Sal wrote:Sometimes I get the feeling you think I'm a Millennial.
I'm not, I'm a Gen Xer.
We're too busy working and raising our kids to worry about it too much at the moment.
You are right about the Millennials tho.
They're pissed and have every right to be.
They can't even find jobs.
They may very well come after your shit at some point, and we won't stand in the way because you screwed us too.
I don't have to guess at your age, Sal, because you revealed in a past thread you were in your early 40's.
There is one reason there are fewer middle class sustaining jobs with union benefits for gen ex'ers, Sal.
It's because hundreds of millions of peasants in China were willing to replace those jobs and do it for less than a dollar an hour with no benefits.
Any understanding of why the world economy evolved that way is very very complicated.
BUT, if we're going to try to boil it down to which American generation played the most significant role in making it happen, it aint boomers.
Three Americans had more to do with it than any other. Nixon, Kissinger, and Hank Greenberg, my first cousin's father-in-law. And that's with emphasis on
FATHER-in-law. "Father" designates the generation before us.
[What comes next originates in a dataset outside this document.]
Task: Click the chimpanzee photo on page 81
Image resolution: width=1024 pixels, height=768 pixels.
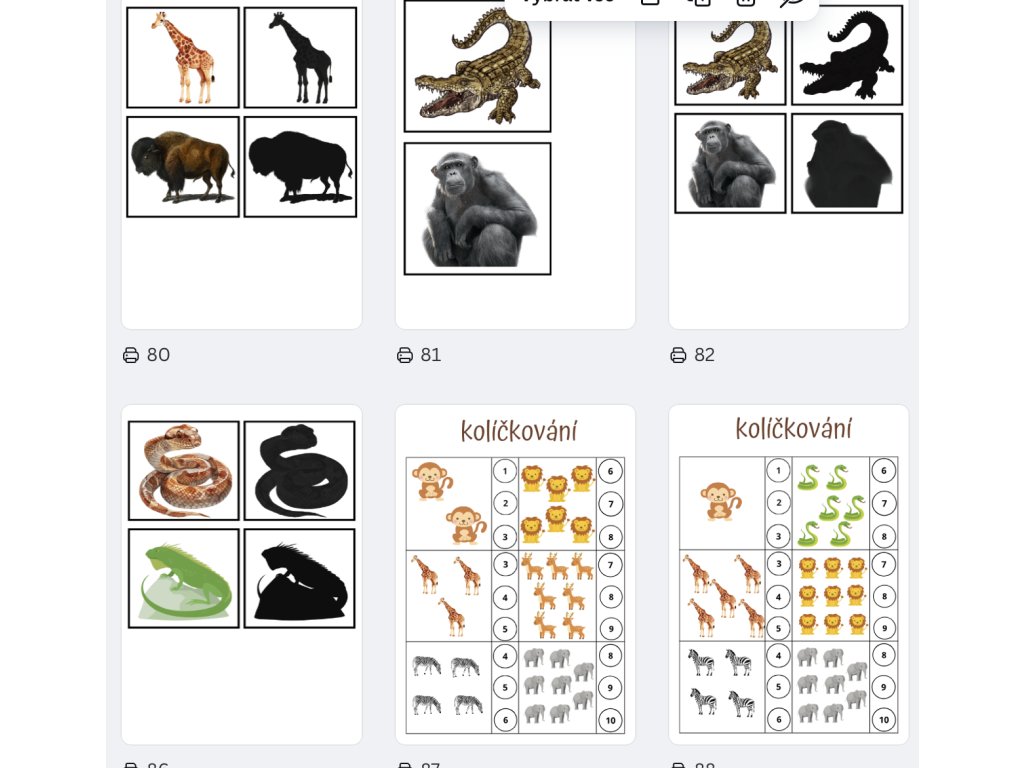Action: coord(477,209)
Nixon, Kissinger and Greenberg were all the generation prior to mine. The "Greatest" Generation. Hell, Greenberg landed at Normandy on D-Day.
Those three were most responsible for "opening up China".
That was the beginning of that economic evolution I referred to.
Once he'd played the role of being Nixon and Kissinger's "man on the ground" in China to open the thing up, Greenberg then spent the rest of his life building a pillar of the financial system which eventually led us all to the "Great Recession".
And he himself went down the tubes with it then, taking most of his $6 billion down the tubes with him too.
They were not my generation, Sal. They were your grandparent's generation. So if you're gonna blame a generation, blame that one.